*WHAT IS EXPECTED*
Copy down the listing below exactly, please, including every line.

*DATA EXCERPTS*
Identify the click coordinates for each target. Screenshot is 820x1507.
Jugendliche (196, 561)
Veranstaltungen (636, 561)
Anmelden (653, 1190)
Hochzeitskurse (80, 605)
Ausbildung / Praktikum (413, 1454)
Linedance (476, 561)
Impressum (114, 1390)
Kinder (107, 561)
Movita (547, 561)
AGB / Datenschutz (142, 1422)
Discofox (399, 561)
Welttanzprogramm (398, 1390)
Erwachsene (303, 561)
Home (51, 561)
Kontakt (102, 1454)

*WRITTEN RESPONSE*
Identify the click coordinates for each target. Screenshot is 820x1507.
Jugendliche (196, 561)
Veranstaltungen (636, 561)
Anmelden (653, 1190)
Hochzeitskurse (80, 605)
Ausbildung / Praktikum (413, 1454)
Linedance (476, 561)
Impressum (114, 1390)
Kinder (107, 561)
Movita (547, 561)
AGB / Datenschutz (142, 1422)
Discofox (399, 561)
Welttanzprogramm (398, 1390)
Erwachsene (303, 561)
Home (51, 561)
Kontakt (102, 1454)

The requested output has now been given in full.